With the bond market giving consistent lower interest rates signal, the NASDAQ finally got it.  The triple bottom in the NASDAQ we blogged last week paved the way for it to reach its 200-day moving average last week.

The market is quite comfortable with lots of liquidity.  In any other time when the Fed raised Fed Funds rate from zero to 4.25%-4.50% in less than 12 months, the market would crash 50% minimum.  The S&P 500 crashed 57% in 17 months during the financial crisis in 2009.  This time the S&P 500 corrected 27% in 10 months.
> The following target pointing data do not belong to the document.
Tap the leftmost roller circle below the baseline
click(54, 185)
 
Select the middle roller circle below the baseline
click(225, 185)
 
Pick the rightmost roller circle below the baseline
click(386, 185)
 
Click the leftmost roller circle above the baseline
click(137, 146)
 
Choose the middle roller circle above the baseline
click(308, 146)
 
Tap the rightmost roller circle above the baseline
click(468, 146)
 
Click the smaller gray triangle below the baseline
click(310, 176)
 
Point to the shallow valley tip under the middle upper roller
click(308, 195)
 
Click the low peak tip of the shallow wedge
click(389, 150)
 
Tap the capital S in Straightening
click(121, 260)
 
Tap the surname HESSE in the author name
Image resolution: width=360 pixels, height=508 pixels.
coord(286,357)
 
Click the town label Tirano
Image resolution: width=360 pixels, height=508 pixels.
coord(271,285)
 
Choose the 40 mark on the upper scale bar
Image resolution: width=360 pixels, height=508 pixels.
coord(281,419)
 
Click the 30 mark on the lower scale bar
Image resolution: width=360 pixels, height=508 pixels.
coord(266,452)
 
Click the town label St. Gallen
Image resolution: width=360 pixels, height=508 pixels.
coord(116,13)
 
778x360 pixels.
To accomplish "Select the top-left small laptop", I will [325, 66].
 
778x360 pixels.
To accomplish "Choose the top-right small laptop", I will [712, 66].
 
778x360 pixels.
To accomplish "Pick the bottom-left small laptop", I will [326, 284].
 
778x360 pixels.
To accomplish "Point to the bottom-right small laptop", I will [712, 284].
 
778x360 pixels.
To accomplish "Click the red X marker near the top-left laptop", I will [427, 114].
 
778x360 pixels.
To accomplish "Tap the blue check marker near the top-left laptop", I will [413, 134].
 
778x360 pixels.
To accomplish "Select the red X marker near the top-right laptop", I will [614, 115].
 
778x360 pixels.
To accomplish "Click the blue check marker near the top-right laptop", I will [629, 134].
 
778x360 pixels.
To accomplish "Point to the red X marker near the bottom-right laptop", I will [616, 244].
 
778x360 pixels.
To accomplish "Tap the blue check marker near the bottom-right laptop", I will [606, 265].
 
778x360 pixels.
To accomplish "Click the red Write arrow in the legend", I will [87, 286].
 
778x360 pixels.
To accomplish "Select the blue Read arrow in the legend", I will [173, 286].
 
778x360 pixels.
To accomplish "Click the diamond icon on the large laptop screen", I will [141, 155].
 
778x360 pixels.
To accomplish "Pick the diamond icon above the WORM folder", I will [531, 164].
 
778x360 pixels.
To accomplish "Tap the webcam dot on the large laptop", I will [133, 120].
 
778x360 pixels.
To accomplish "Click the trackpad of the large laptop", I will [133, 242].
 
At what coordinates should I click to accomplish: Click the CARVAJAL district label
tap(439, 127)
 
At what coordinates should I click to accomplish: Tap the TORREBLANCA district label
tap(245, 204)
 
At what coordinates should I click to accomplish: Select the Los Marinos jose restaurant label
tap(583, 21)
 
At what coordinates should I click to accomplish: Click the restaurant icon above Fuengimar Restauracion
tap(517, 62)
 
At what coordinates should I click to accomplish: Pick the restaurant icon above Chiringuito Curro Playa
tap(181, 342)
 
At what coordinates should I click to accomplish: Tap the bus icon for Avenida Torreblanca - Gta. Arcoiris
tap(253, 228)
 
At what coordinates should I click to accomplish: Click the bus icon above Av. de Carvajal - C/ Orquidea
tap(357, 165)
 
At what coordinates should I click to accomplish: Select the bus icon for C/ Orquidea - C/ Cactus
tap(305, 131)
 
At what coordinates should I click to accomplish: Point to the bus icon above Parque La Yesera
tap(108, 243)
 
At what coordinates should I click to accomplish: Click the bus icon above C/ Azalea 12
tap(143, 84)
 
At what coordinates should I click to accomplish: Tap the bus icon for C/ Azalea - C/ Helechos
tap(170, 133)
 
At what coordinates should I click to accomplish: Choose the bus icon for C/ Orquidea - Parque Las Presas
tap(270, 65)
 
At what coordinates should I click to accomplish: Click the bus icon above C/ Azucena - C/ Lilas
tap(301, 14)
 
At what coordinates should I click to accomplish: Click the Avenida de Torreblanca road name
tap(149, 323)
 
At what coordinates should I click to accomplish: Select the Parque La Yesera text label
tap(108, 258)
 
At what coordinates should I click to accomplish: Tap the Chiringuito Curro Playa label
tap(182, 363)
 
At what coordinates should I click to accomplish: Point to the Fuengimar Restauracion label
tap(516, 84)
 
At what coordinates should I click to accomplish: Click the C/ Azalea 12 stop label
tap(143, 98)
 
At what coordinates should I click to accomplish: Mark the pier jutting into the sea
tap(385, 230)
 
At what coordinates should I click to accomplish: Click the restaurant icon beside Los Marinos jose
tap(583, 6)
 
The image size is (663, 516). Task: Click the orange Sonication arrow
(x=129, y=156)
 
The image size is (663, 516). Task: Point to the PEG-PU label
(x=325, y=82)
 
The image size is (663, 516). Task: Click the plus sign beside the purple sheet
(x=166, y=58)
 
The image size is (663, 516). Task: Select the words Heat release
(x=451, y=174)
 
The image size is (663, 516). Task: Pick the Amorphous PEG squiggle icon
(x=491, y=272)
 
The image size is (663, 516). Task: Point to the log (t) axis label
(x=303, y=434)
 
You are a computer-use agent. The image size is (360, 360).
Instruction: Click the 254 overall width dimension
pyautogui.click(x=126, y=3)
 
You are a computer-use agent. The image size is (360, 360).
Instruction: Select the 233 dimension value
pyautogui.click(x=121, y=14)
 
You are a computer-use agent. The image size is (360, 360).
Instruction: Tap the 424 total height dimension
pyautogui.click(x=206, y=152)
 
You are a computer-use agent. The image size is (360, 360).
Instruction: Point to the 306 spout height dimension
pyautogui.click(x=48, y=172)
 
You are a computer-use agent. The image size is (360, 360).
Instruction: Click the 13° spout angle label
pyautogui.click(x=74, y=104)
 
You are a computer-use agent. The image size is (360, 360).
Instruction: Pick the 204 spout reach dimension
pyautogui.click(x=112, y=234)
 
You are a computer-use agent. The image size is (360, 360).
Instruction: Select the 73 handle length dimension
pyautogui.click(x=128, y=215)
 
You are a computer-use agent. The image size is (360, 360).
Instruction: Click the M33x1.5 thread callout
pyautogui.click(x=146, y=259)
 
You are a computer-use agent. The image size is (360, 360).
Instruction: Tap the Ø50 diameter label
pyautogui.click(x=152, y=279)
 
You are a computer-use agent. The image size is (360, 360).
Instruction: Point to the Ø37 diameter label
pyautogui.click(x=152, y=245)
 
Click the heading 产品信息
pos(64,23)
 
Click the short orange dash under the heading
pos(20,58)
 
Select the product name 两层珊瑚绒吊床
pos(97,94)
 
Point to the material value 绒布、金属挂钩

We can’t emphasize enough that the market doesn’t have a structural problem like any other time.  The structural problems existed in Cryptocurrency market, not in the traditional stock market.

The king of growth stock Tesla reported earnings last week and it was not as bad as feared.  TSLA had a great week and our calls paid off handsomely.  The bullish trend in TSLA was established prior to the earnings report.  We bet the market would react to the earnings in the direction of the established trend, regardless what the earnings would actually be.

Microsoft reported earnings and the initial reaction was negative.  But soon the market harped on the AI story with Microsoft and all the losses were wiped off.

Next week we will have the much anticipated Fed meeting and a Tech-Heavy earnings week.  Will the market sustain the rally?

We believe the upward momentum will last to at least April/May time frame.  There will be volatility surrounding the Fed meeting and earnings.  But the bullish trend will be intact.  Why?

  1. The majority people have been anticipating an immediate recession (or at least an earnings recession–meaning very bad Q4 earnings) and a very bad stock market in the first half of 2023 to continue the bad 2022.  You know the market makes up its own mind and it is determined to hurt the most of the people at all times by design.  The strong open in 2023 is indicating a very good stock market in the first half of 2023.
  2. The Fed is closer to the end of the rate hiking cycle and inflation data continue to get better.  The economic data continue to be strong.  A recession is not in the immediate horizon.
  3. The incessant talk of recession made this recession most anticipated one, if this one ever arrives.  We believe a recession will come upon us unannounced sometime in Q12024 and the Fed will pivot then.  Yes, the Fed will keep the rates high in most of 2023, but at least we know what the Fed funds rate is and we can price thing accordingly.

Why April/May time frame?  The mid October low is a seasonal low.  Normally when a market comes out of a seasonal low, we can expect it to run at least seven months, which will be around late April to May time frame.  April/May is a seasonal high location.  The rally could run further than April/May because the hated persistent rally will confuse a lot of people and a FOMO will kick in at the end of the rally.

Below is the NASDAQ weekly chart.  You can see that the NASDAQ clearly closed above a 3-point trend line on the weekly chart.  A 3-point trend line is significant.  The most oversold growth stocks will come back to life following the NASDAQ.  But don’t expect them to make new highs yet.  A true bull market will start in 2024 when the Fed is our friend again.